It was about midnight on the 3 February 1866 and James Pickett was walking home along a path that ran parallel to the tow path of the Regent’s canal. It must have been a dark night because there was no full moon that February (itself a rare occurrence) so what happened next was all the more exceptional.
Pickett heard a sound, perhaps a splash or a gasp, and must have realised that someone was in the water. He clambered over the railings and rushed to the water’s edge, jumping in without pausing to remove his clothes.
James, a mechanic, was a strong man and after a struggle he managed to secure the person in the canal (a woman named Elizabeth Groves) and bring her safely out of the water. She lay on the bank ‘insensible and apparently dead’ but the mechanic picked her up and found a way to get her to hospital. Although Elizabeth had gone under the water to a depth of 8 feet and was feared drowned, she made a full recovery in the Royal Free Hospital.
However, this was no accident and it soon became evident that Elizabeth had attempted to put an end to her own life by throwing herself in the canal. The Regent’s Canal (like the Thames river) was a popular spot for suicides like Elizabeth (and indeed for anyone who wished to dispose of a dead body – as was to become apparent in the Thames Torso murder series of 1887-8).
Suicide was against the law and so once she was well enough Elizabeth was produced at Clerkenwell Police Court and asked to explain herself by Mr D’Eyncourt. Elizabeth, an artificial flower maker, told the magistrate that:
‘she was very sorry for what she had done. She included to attempt to take her life because she had separated from her husband’.
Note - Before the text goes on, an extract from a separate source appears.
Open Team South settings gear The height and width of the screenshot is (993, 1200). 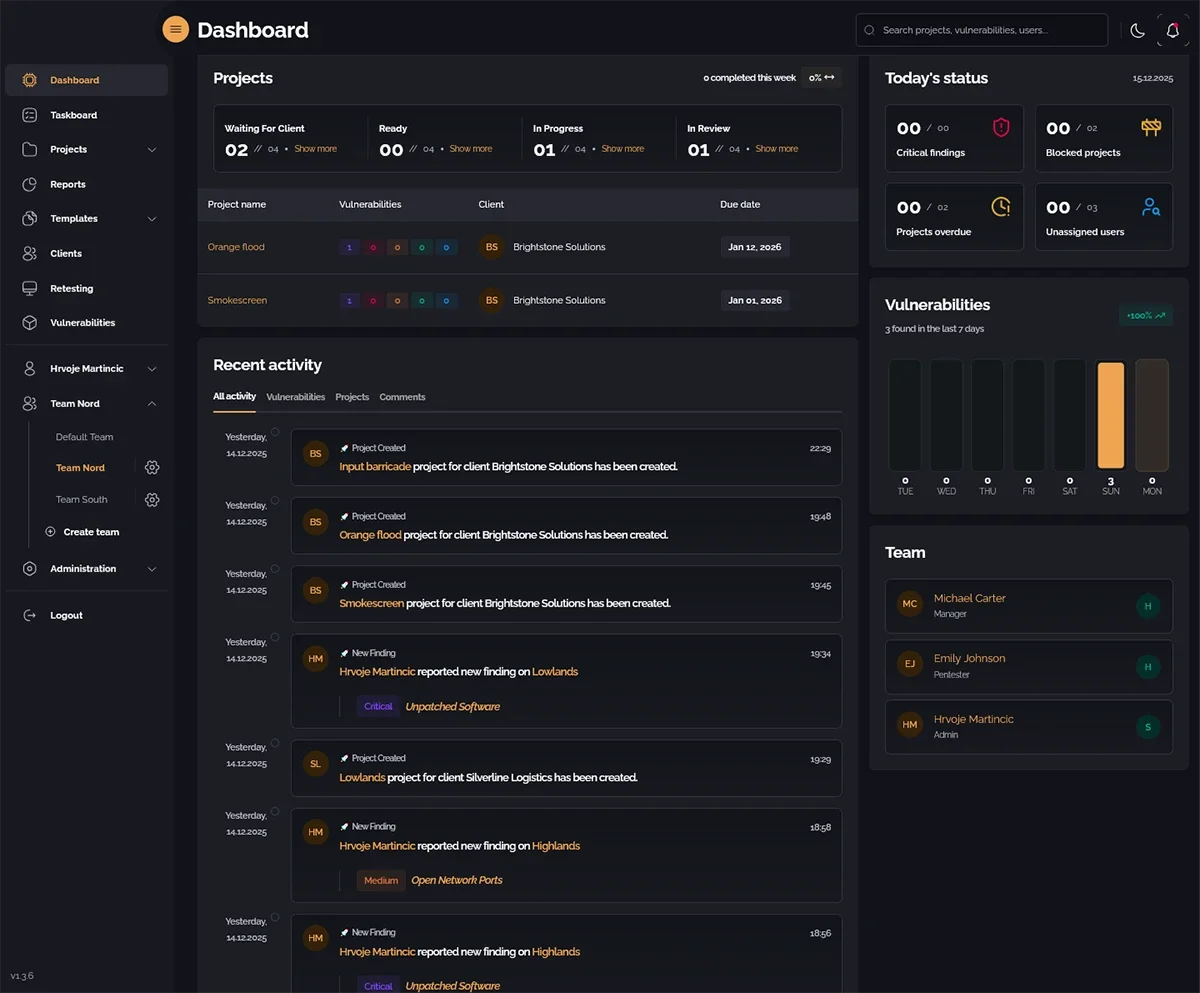coord(152,500)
Either the shame of a failed marriage or her despair at losing someone she loved had driven Elizabeth to her desperate decision. Her husband appeared in court to say that he had parted from her because of her drinking but was prepared to have her back if the ‘magistrate would allow it’. That was the best course of action for everyone; a term of imprisonment was not likely to help Elizabeth and as long as she embraced this ‘second chance’ they was some hope that the Roves could make a decent fist of their marriage.
The real hero here, as Mr D’Eyncourt made appoint of recognising, was James Pickett. He had ‘behaved in a very gallant manner’ the magistrate told him and declared that he should be rewarded with the sum of £2 from the court’s poor box.